No hay solución a la vista a la crisis del Medio Oriente, desafortunadamente. Si Israel no se defiende, no enseña su potencia militar, lo trituran. Con eso sueñan sus vecinos. Cuando los palestinos, ya no en Gaza sino en Nueva York, Londres o Madrid corean, al unísono From the river to the sea, Palestine will be free, que lo hacen miles, supuestamente pacíficos, ¿qué quieren decir? Pues que no exista Israel. Que no existan los judíos. Que les ocurra a todos lo que les ocurrió a cientos de familias durante aquel fatídico 7 de octubre.

Y entonces vale citar aquello que le dijo Golda Meir a Oriana Fallaci en una entrevista: "Creo que la guerra en Oriente Medio durará aún muchos, muchos años. Y le diré por qué: por la indiferencia con que los dirigentes árabes envían a morir a su propia gente, por lo poco que cuenta para ellos la vida humana".

"Cada muerte, para nosotros, es una tragedia. A nosotros no nos gusta hacer la guerra, ni siquiera cuando la ganamos. Precisamente lo contrario para los árabes", le dijo Meir a Fallaci.

Y de eso se trata. De que la vida no vale en Gaza y de que la muerte es un recurso propagandístico.
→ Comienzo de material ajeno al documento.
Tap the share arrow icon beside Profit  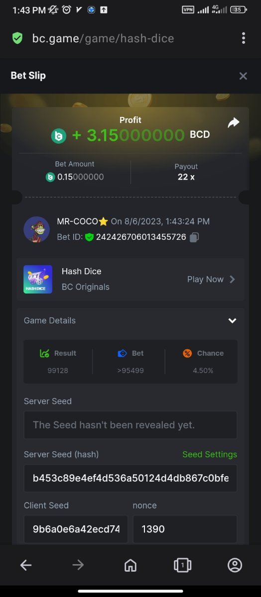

De que como no vale pueden durar décadas o siglos enviando a mártires a reposar con sus vírgenes luego de volarse par de infieles y como la muerte es un recurso propagandístico a los civiles a los que las explosiones les da miedo y no sufren de una ideología que los convenza de matar en el nombre de Alá los usan de escudos humanos o de utilería de algún set donde deben grabar la escena que luego replicarán The Guardian o el New York Times.

Pero que hablen lo que les dé la gana. Esta guerra no se gana en algún salón de Nueva York o en la sala de redacción de algún periódico correctito de Londres. Esta guerra, por la supervivencia de una sociedad, se gana en las calles, con precisión y arrojo, como hoy se está librando.